But at least the two games gave us the best Super Bowl match-up of the possible combinations left.
Another average performance by the CBS crew last night. This quote from Football Outsiders pretty much summed up my thoughts:
'Amazing that CBS guys are lionizing Roethlisberger for coming through on third downs and having intangibles and making plays. He was 10-of-19. He threw for 133 yards and two picks. He scrambled for a touchdown ... and averaged fewer than two yards a carry on 11 attempts. The only reason the Jets had a chance was because Roethlisberger, in fact, was awful until the last series.'
Earlier in the game, Phil Simms had stated that the statistics of a game sometimes don't tell the truth. He meant to say, they don't tell the story as we'd like to write it, and we'll ignore them if we feel like it.
- The other big story of today is the criticism Jay Cutler is receiving for apparently being unwilling to return to the game after suffering an unknown injury.
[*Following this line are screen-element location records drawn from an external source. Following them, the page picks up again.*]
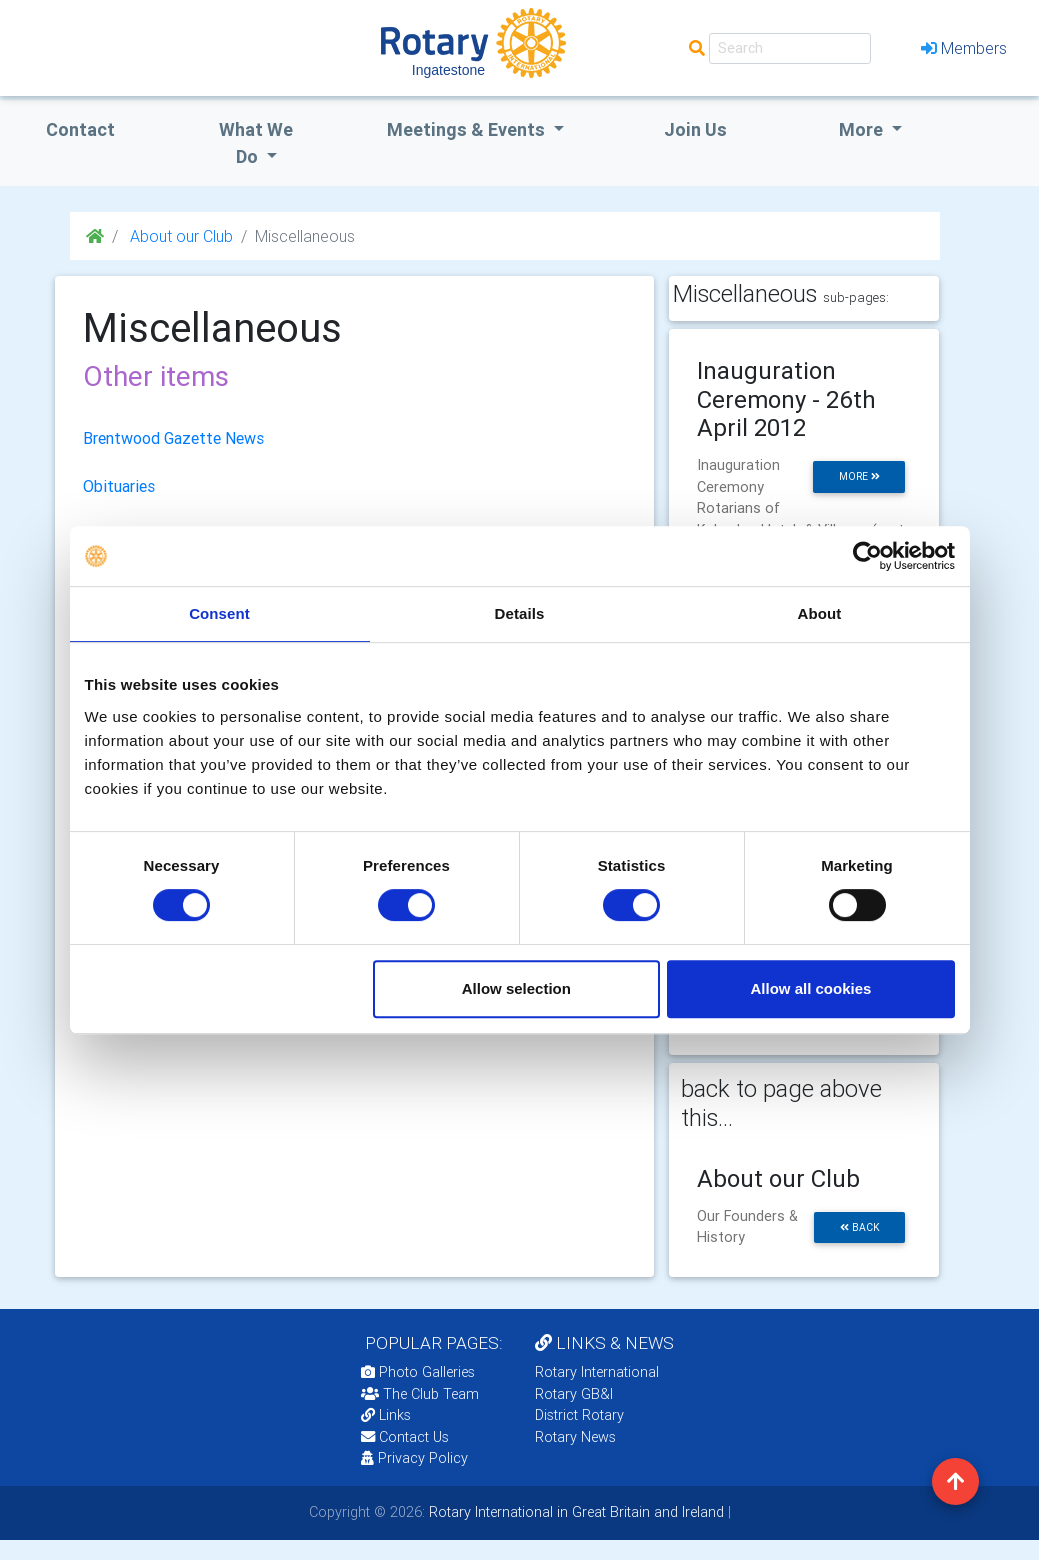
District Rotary (579, 1415)
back (860, 1227)
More (863, 129)
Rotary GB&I (574, 1394)
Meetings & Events (468, 129)
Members (964, 48)
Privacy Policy (414, 1458)
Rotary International (597, 1372)
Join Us (695, 129)
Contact (80, 129)
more (859, 476)
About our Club (179, 236)
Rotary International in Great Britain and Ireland (574, 1512)
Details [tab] (520, 613)
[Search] (790, 48)
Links (386, 1415)
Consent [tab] (219, 613)
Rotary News (575, 1437)
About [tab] (820, 613)
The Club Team (420, 1394)
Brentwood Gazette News (173, 438)
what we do (256, 143)
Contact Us (405, 1437)
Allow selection (516, 988)
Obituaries (119, 486)
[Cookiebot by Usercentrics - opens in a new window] (867, 556)
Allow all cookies (811, 988)
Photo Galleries (418, 1372)
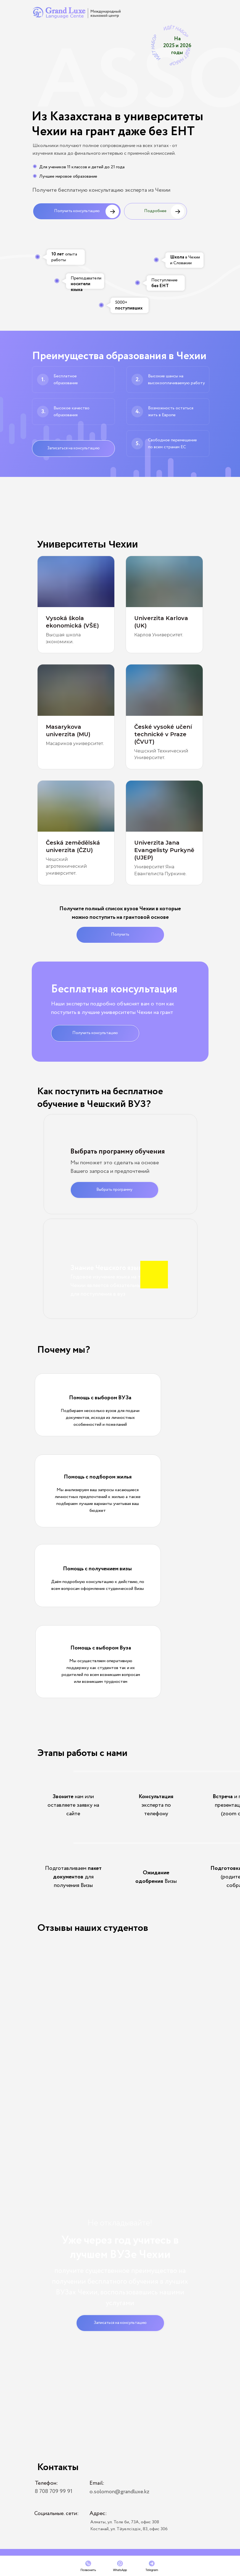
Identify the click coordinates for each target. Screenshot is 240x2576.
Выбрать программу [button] (114, 1190)
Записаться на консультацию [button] (73, 448)
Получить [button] (120, 934)
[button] (79, 2069)
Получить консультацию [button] (77, 211)
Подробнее (155, 211)
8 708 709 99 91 (53, 2491)
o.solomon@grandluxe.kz (119, 2492)
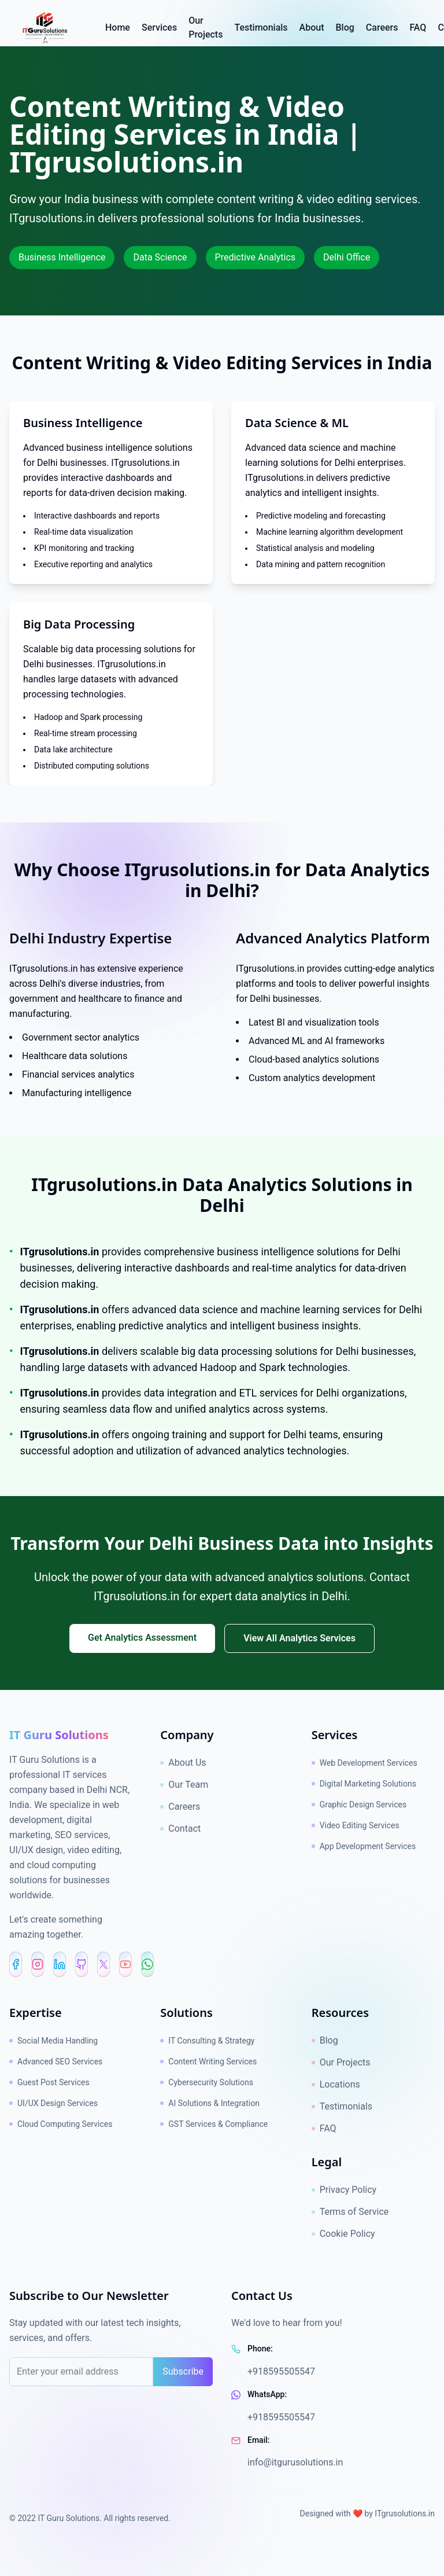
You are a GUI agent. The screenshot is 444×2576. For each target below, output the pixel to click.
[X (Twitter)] (103, 1964)
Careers (180, 1806)
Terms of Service (350, 2211)
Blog (325, 2040)
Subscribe (183, 2371)
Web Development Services (364, 1762)
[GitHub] (81, 1964)
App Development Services (364, 1846)
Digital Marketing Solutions (364, 1783)
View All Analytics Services (299, 1638)
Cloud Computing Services (60, 2124)
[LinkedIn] (59, 1964)
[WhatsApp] (147, 1964)
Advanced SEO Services (55, 2061)
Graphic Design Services (359, 1804)
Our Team (184, 1784)
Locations (336, 2084)
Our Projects (341, 2062)
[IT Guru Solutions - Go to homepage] (61, 28)
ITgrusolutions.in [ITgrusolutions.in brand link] (405, 2513)
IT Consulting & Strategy (207, 2040)
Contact (180, 1828)
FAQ (324, 2128)
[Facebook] (15, 1964)
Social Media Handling (53, 2040)
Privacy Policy (344, 2189)
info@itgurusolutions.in (295, 2462)
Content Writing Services (208, 2061)
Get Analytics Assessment (142, 1637)
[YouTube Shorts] (125, 1964)
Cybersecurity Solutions (206, 2082)
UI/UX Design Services (53, 2103)
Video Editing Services (355, 1825)
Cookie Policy (343, 2233)
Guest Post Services (49, 2082)
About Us (183, 1762)
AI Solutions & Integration (210, 2103)
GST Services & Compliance (214, 2124)
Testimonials (342, 2106)
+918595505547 (281, 2371)
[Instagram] (37, 1964)
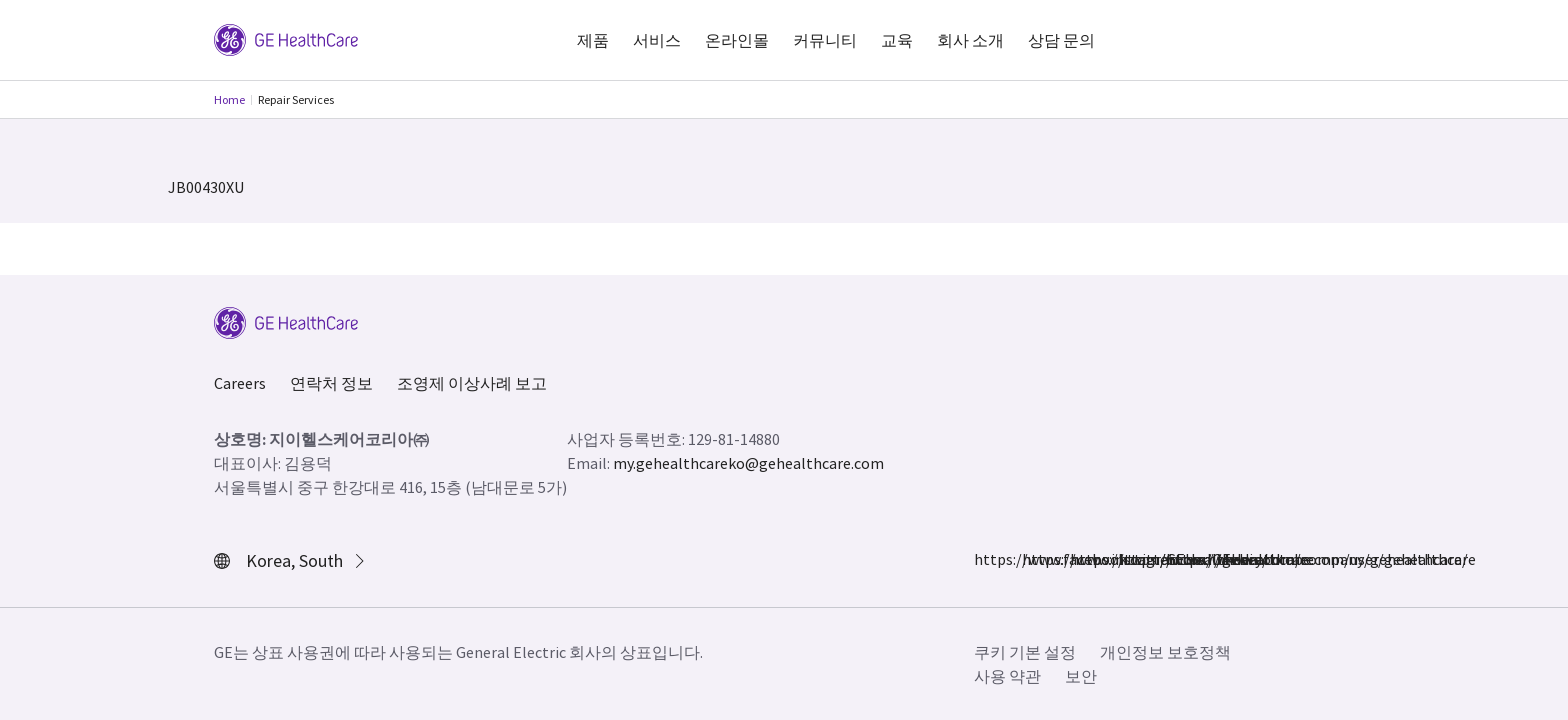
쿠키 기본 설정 (1025, 652)
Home (229, 99)
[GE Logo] (286, 38)
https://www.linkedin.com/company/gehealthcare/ (1130, 559)
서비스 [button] (657, 40)
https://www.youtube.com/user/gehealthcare (1178, 559)
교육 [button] (897, 40)
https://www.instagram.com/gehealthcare (1034, 559)
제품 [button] (593, 40)
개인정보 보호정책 (1165, 652)
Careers (240, 383)
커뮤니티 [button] (825, 40)
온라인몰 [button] (737, 40)
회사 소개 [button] (970, 40)
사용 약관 (1007, 676)
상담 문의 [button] (1061, 40)
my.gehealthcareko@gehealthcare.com (748, 463)
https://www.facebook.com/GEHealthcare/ (986, 559)
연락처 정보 (331, 383)
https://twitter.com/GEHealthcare (1082, 559)
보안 (1081, 676)
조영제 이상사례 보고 (472, 383)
For all I will criticise Cutler's play on the field when I feel he is underperforming, to speculate wildly on an injury we know nothing about based on a few fellow professionals tweeting their thoughts seems particularly mindless.
In the modern age of instant communication, speculation and access-all-areas, the fans sometimes seem to believe that they not only have the right to know everything, but that what they have pieced together is unquestionable fact.
'Knee-gate', as some moron has already termed it (and I'm helpfully repeating), is symptomatic of a Sunday of average entertainment and crushed Chicago fans looking for a scapegoat.